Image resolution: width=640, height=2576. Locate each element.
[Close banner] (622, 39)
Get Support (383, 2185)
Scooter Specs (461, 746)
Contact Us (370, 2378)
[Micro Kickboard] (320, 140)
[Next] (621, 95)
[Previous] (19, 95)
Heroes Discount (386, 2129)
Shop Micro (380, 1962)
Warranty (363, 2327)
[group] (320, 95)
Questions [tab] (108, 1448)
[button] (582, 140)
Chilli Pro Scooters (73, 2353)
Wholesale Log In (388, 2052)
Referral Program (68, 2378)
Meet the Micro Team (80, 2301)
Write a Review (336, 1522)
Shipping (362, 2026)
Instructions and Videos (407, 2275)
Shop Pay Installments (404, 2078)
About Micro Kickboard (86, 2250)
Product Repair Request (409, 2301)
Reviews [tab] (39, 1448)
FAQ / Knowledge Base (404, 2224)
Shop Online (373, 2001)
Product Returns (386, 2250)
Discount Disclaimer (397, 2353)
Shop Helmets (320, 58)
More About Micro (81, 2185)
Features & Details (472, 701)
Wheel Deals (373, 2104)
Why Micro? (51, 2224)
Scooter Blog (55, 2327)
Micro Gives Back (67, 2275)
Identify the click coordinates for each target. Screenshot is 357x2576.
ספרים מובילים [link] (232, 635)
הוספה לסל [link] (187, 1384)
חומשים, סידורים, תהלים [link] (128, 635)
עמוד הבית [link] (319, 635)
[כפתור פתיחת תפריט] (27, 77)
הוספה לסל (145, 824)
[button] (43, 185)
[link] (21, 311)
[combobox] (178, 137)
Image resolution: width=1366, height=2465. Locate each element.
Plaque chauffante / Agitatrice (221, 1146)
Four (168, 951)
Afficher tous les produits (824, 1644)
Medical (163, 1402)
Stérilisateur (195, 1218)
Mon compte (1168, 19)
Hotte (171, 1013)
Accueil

--- --- ---

PROBLEM STATEMENT: Across the entries, each line containing the word "Image" is to be counted once; the total alone is to be given.

ANSWER SECTION: 2